Ähnliches gilt von seinem Antifeminismus. Seinen ersten Buch­erfolg konnte Zemmour 2009 erringen, mit einem Essay, der den Titel «Le premier sexe» (das starke Geschlecht) trug. Es sollte ein Gegen­pamphlet sein zu Simone de Beauvoirs «Le deuxième sexe» (das andere Geschlecht). Die in quälender Länge ausgewalzte These: Die Virilität im Abend­land ist akut bedroht. Denn: «Der Mann ist zwar nicht verschwunden, aber er hat sich gewandelt. Er ist zur Frau geworden … Der virile Macho ist vergessen, der Casanova mit männlicher Verführungs­kraft ist verfemt. Das starke Geschlecht existiert nur noch dem Namen nach.» Nicht ganz überraschend hat die Online-Zeitung «Mediapart» diesen April ein dickes MeToo-Dossier zu Eric Zemmour veröffentlicht. Auch dies hat seiner Popularität jedoch keinen Abbruch getan.

Es kann nicht verwundern, dass Zemmour Donald Trump zu seinem grossen Vorbild erklärt. Obwohl er eine französische, eindeutig belesenere Variante ist, verdankt Zemmour genau wie Trump seine Bekanntheit dem Fernsehen. Als Roger-Köppel-artiger Krawall­bruder geistert er seit langen Jahren durch das Late-Night-TV-Programm, das in Frankreich von endlosen Talkshows mit festen Gästen dominiert wird. Für politische Pöbeleien und geschmacklose Anzüglichkeiten war er immer ein verlässlicher Wert. So machte der auffällig kleinwüchsige Zemmour über fast zwei Jahr­zehnte Karriere als eigentliches Einschalt­quoten-Rumpel­stilzchen. Heute ist er ein politischer Macht­faktor.
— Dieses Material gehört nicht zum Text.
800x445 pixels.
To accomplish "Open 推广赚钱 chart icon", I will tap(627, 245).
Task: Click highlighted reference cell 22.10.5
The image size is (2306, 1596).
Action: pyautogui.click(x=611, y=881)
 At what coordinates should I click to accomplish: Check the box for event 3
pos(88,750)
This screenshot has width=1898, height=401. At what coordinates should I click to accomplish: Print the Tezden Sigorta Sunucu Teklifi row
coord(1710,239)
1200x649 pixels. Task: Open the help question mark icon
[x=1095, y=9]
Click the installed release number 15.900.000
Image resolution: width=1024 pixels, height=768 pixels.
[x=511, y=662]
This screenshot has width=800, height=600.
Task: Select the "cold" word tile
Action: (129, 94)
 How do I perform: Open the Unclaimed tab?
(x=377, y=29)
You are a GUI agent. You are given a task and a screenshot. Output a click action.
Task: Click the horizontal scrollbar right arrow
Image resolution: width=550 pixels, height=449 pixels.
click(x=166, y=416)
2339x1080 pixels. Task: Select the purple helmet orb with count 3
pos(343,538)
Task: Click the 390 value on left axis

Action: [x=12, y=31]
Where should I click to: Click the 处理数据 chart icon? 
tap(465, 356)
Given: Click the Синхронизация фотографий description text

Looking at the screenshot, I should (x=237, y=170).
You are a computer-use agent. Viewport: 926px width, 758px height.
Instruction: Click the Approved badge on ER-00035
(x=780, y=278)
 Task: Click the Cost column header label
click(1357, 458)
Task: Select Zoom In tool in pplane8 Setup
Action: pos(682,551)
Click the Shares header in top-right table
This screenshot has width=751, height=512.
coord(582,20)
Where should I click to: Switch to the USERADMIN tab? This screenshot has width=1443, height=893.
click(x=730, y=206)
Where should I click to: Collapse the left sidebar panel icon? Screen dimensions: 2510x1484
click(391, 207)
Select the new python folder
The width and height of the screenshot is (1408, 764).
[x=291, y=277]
Man kann sich damit trösten, dass es zum jetzigen Zeitpunkt eher unwahrscheinlich erscheint, dass Zemmour, sollte er in den zweiten Wahl­gang kommen, dann auch Emmanuel Macron schlagen könnte. Allerdings sollte man auf allzu solide Gewissheiten momentan wohl besser nicht bauen. Auch die Aussicht auf eine in Frankreich hinter Zemmour geeinte, massive, erstarkte extreme Rechte ist alles andere als erhebend. Vor zwei Jahren hat Constantin Seibt in einem Republik-Essay dargelegt, dass wir in der politischen Ära der Horror­clowns leben. Es bestand die Hoffnung, dass diese Ära mit der Abwahl von Trump an ein Ende kommt. In Europa könnte sie noch vor uns liegen.

Hinweis: Wir haben das in der ersten Version verwendete Wort «Quoten-Rumpelstilzchen» ergänzend geändert – um allfällige Missverständnisse auszuräumen und klarzumachen, worum es dem Autor an dieser Stelle geht: um die Einschaltquote.